■ **Text extract**
==============================
The city’s downtown is hollow and fake and pock-marked by relics of a long-ago time of prosperity. The local political machine is a provincial backwater. The city’s police chief, Steven Sargent, is lauded by the apparatchiks of this backwater and enjoys wide support. He has been in the department for some 37 years, following the footsteps of his father, who served at the WPD for 36 years. He’s deeply entrenched and politically connected and steeped in the culture of law enforcement and people around here tend to love him for that. In 2020, he said not once but twice that he’s never seen an instance of racism in his time on the force. Both times, he was at a public forum on police racism with the media present. In the nearly four decades he’s been on the force, there have been countless examples of WPD publicly doing racist things. In fact the department was sued for racism by its own officers in 2013. But he said it anyway, and he faced exactly zero consequences for it.
==============================
■ **Information provided**
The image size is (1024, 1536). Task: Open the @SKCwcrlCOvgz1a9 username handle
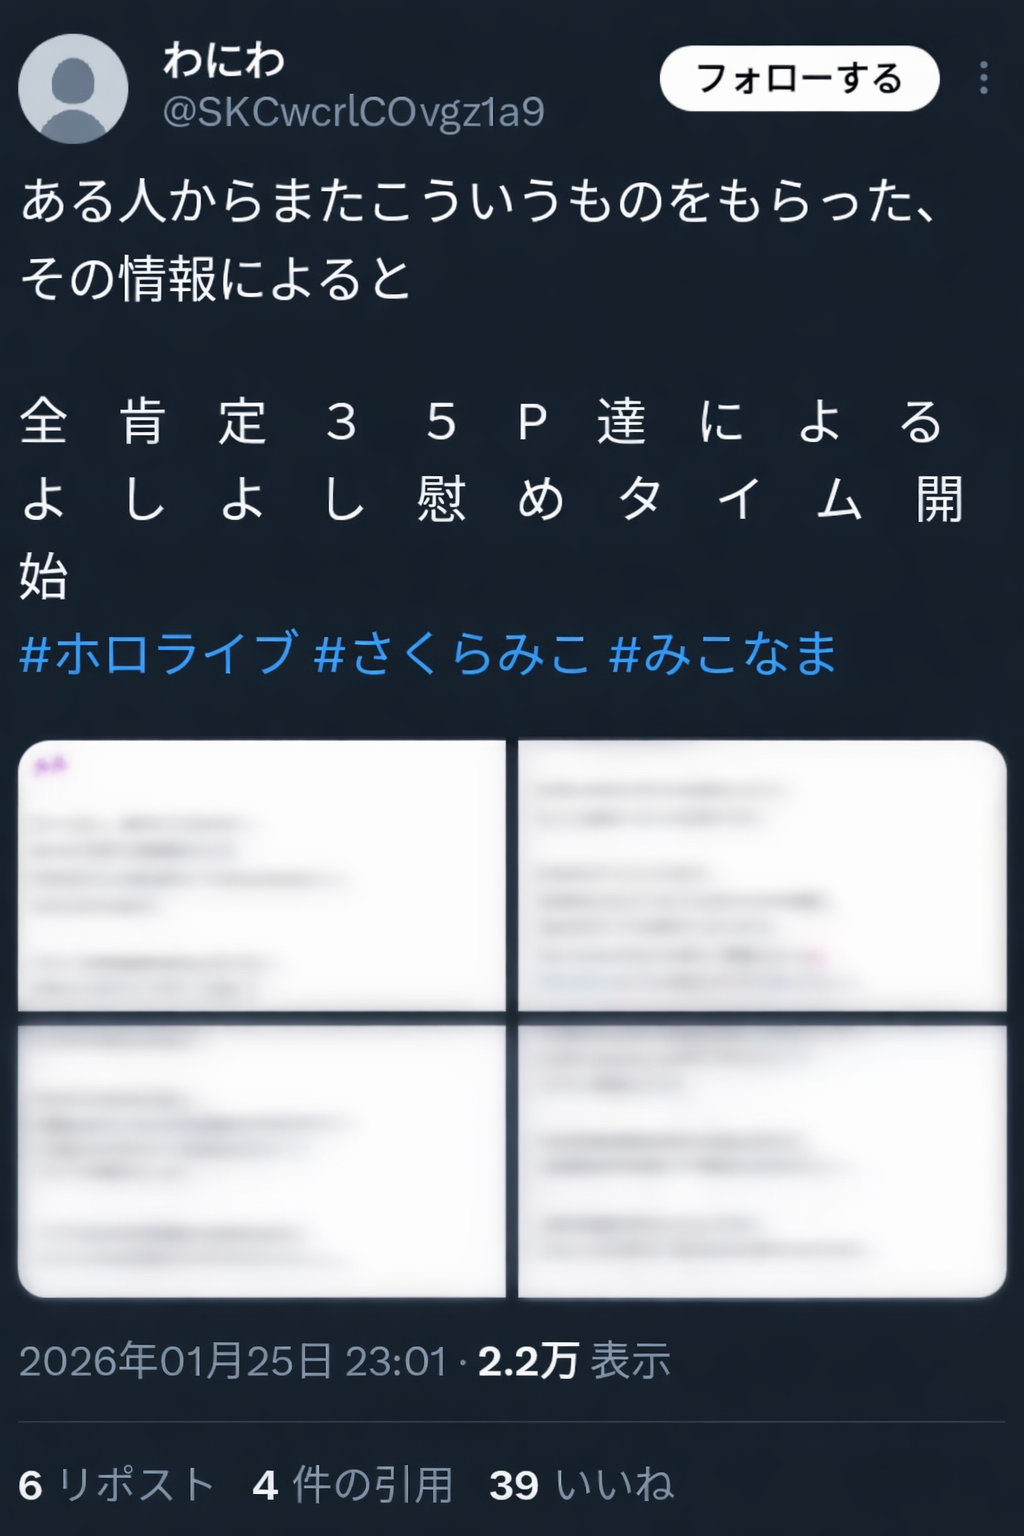pyautogui.click(x=353, y=112)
==============================
■ **What the task requires**
Reproduce word for word the full passage above about the city's downtown and its police chief.

■ **Written response**
The city’s downtown is hollow and fake and pock-marked by relics of a long-ago time of prosperity. The local political machine is a provincial backwater. The city’s police chief, Steven Sargent, is lauded by the apparatchiks of this backwater and enjoys wide support. He has been in the department for some 37 years, following the footsteps of his father, who served at the WPD for 36 years. He’s deeply entrenched and politically connected and steeped in the culture of law enforcement and people around here tend to love him for that. In 2020, he said not once but twice that he’s never seen an instance of racism in his time on the force. Both times, he was at a public forum on police racism with the media present. In the nearly four decades he’s been on the force, there have been countless examples of WPD publicly doing racist things. In fact the department was sued for racism by its own officers in 2013. But he said it anyway, and he faced exactly zero consequences for it.